Globo, la biscotte culte

  • 3 min
  • Mis à jour le : 31 mars 2026
  • Par Olivier Bodart

Pour les Brésiliens, et surtout pour les Cariocas, la biscotte Globo est bien plus qu’un en-cas. Cet anneau de farine de manioc accompagne leur quotidien et les plongent dans leurs souvenirs d'enfance. La biscotte fait quasiment partie des familles brésiliennes et a même sa propre biographie écrite ! Focus sur le plus craquant des éléments du patrimoine culinaire brésilien.

 

Globo, emblème de Rio de Janeiro

Sur les plages de Copacabana ou d’Ipanema, il suffit de poser votre serviette pour entendre, quelques minutes plus tard, les cris d’un vendeur ambulant prononcer les 5 lettres magiques : « G-L-O-B-O ! o biscoito Globo ! ». Souvent accompagné d’un maté glacé, le biscuit ne fond pas, ne colle pas et ne s’abîme pas sous la chaleur. Bref, c'est le snack officiel de la plage, validé par des générations de Cariocas. Dans les embouteillages, même scénario : un vendeur surgit entre deux voitures comme par magie, brandissant le fameux paquet jaune. Le slogan reste inchangé : « G-L-O-B-O ! o biscoito Globo ! ». En séjour à Rio, soyez sûr de trouver les célèbres biscuits partout. Absolument partout.
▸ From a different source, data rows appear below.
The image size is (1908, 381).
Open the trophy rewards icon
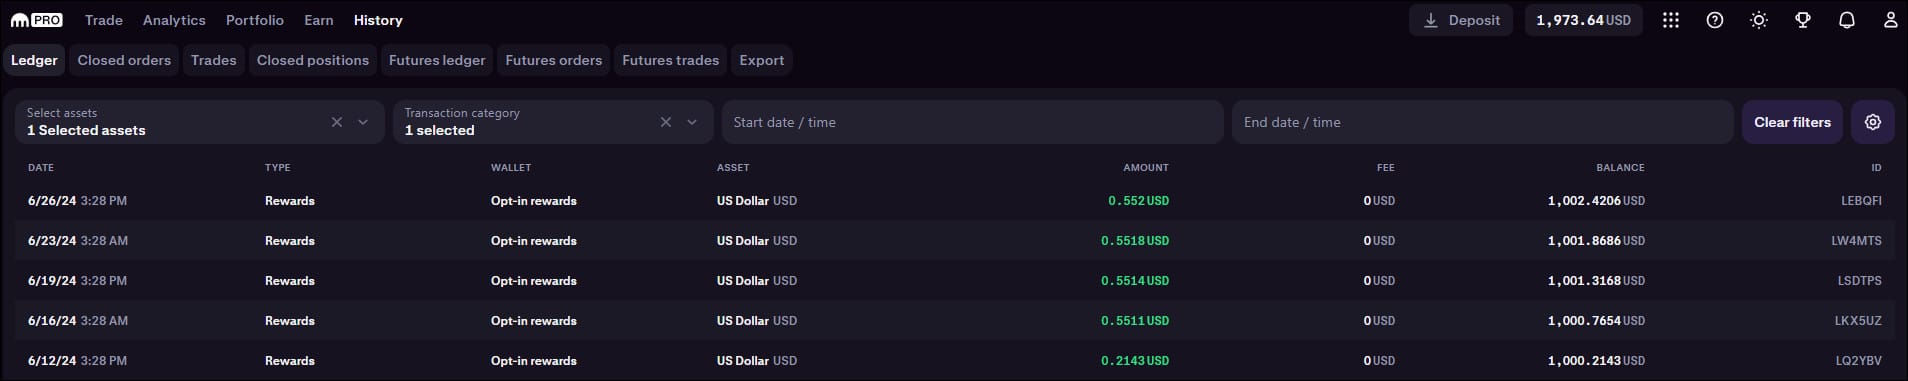pyautogui.click(x=1803, y=20)
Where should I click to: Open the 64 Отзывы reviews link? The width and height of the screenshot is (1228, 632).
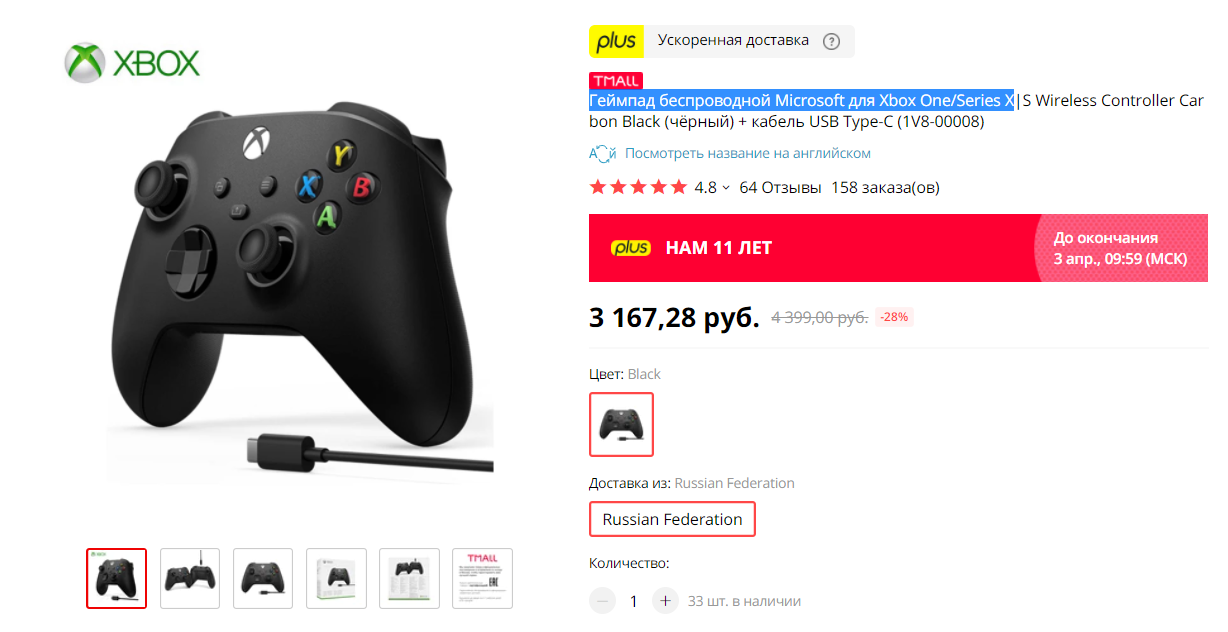(x=780, y=187)
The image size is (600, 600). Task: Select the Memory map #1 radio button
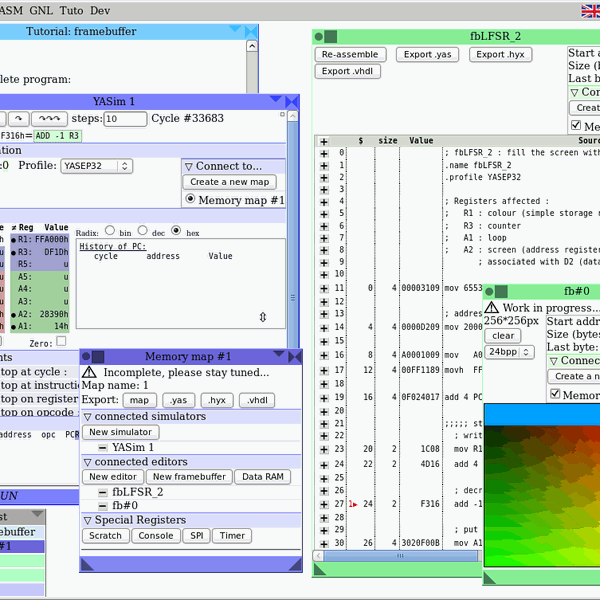click(x=190, y=200)
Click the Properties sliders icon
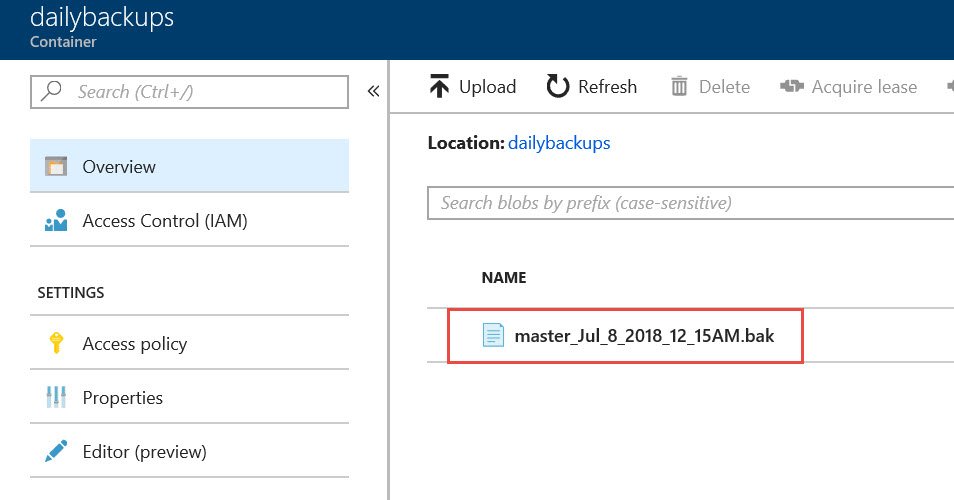 [56, 397]
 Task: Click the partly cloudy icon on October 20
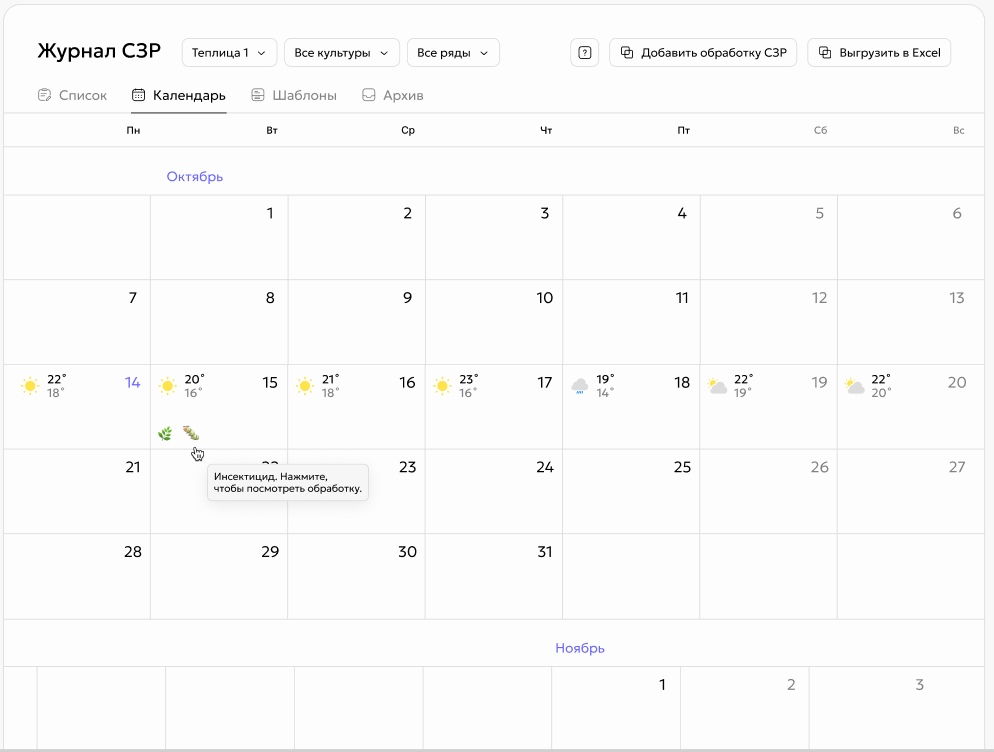855,386
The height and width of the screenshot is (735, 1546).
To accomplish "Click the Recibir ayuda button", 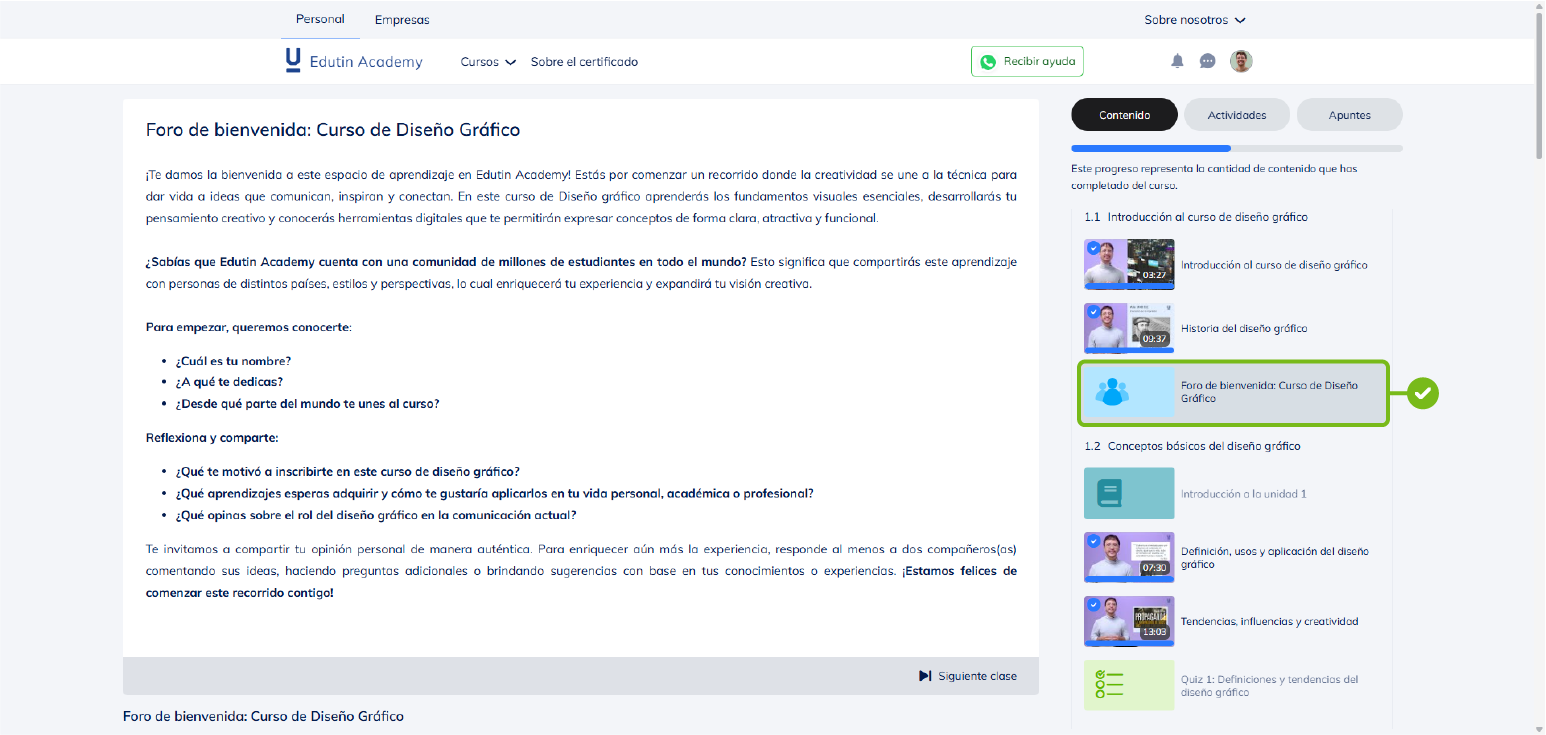I will 1027,61.
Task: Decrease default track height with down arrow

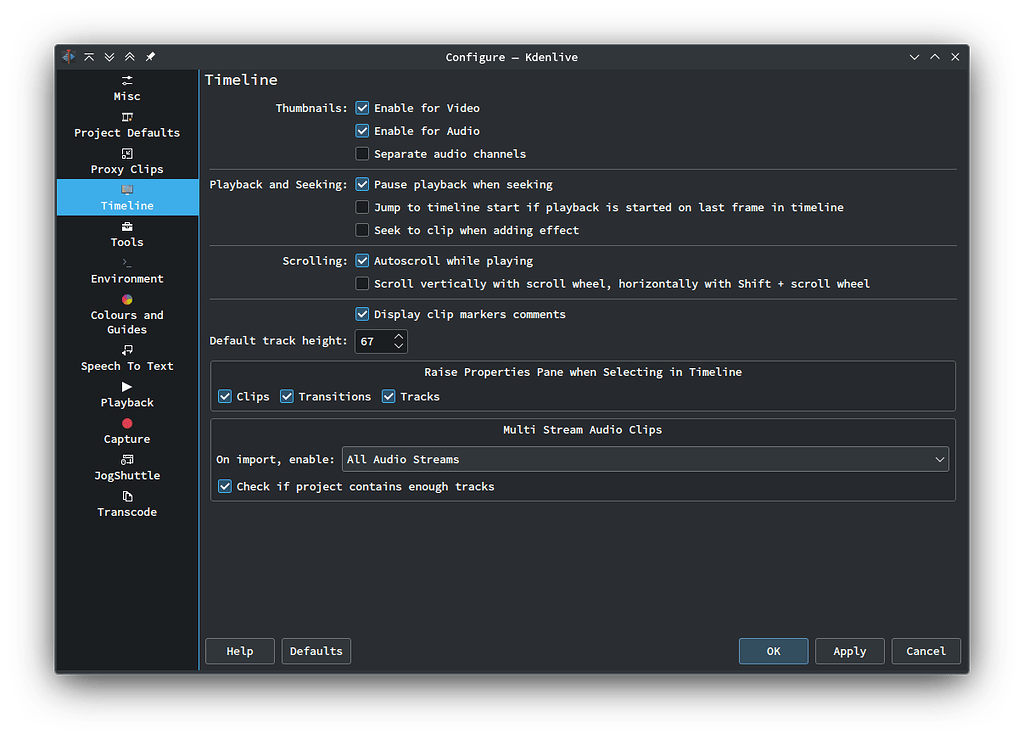Action: (x=399, y=347)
Une plage de Rio bordée de palmiers et un sachet de Globo sur le sable
© Marta Nascimento/Réa - © Olivier Bodart

Le premier contact avec un paquet de Globo surprend toujours par sa légèreté. À l’intérieur, neufs petits anneaux se répartissent le poids de 30 grammes. Pas un de plus. Ce n’est pas pour rien qu’on l’appelle aussi, la « biscotte du vent ». Vient ensuite son parfum… ou plutôt son absence de parfum, un détail qui plaît beaucoup aux Brésiliens. Le croquant, lui, ne laisse personne indifférent. Les Globo existent en version sucrée (paquet rouge) ou salée (paquet vert).

Si les Cariocas en raffolent, certains voyageurs restent perplexes. Le goût, presque neutre, peut sembler un peu fade à ceux qui s’attendent à un snack plus gourmand, à l’image de la cuisine brésilienne. Mais mieux vaut éviter de le dire trop fort : les Cariocas sont très attachés à leur biscuit fétiche et pourraient vous regarder avec un brin d’incompréhension.

La saga de la biscotte Globo

D’où vient la fameuse biscotte ? En 1953, trois frères espagnols – Milton, Jaime et João Ponce – travaillent dans une boulangerie de São Paulo. Ils y mettent au point une nouvelle recette de biscotte à base de farine de manioc, loin d’imaginer qu’elle changerait leur destinée.

Mais d’où vient le nom Globo ?

Le nom Globo est à la fois un clin d'œil à l'une des boulangeries acquises par Milton et au journal carioca O Globo. Le logo de la marque, un petit bonhomme grossièrement dessiné est emprunté aux pages cinéma de ce même journal O Globo.

Un an plus tard, ils profitent d’un congrès eucharistique à Rio pour tester leur création auprès du grand public. Le succès est immédiat. Ils s’installent alors dans la ville, ouvrent leur propre boulangerie, puis créent Panificação Mandarino, l’entreprise qui donnera naissance au biscuit Globo tel qu’on le connaît. Très vite, le biscuit devient un incontournable du quotidien carioca, au même titre que les tongs Havaianas ou que le football.

En 2016, pendant les Jeux olympiques de Rio, un journaliste du New York Times ose qualifier le Biscoito Globo de snack « sans goût ». Sacrilège. Les Cariocas montent au créneau et inondent les réseaux sociaux avec le hashtag #somostodosbiscoitoglobo (« Nous sommes tous le biscuit Globo »). Ils défendent leur biscuit avec passion et humour, en taclant au passage la gastronomie américaine... et le bretzel qui a failli tuer George W. Bush en 2002.

Ironie de l’histoire : pour la marque, c’est une bénédiction. Marcelo Ponce, fils du fondateur, remercie même le journal américain en expliquant que jamais une critique n’avait fait autant parler du biscuit. Résultat : Globo devient encore plus culte.
Aujourd’hui, ce sont près de 15 000 petits sacs qui sortent des fours chaque jour afin de satisfaire les petites faims.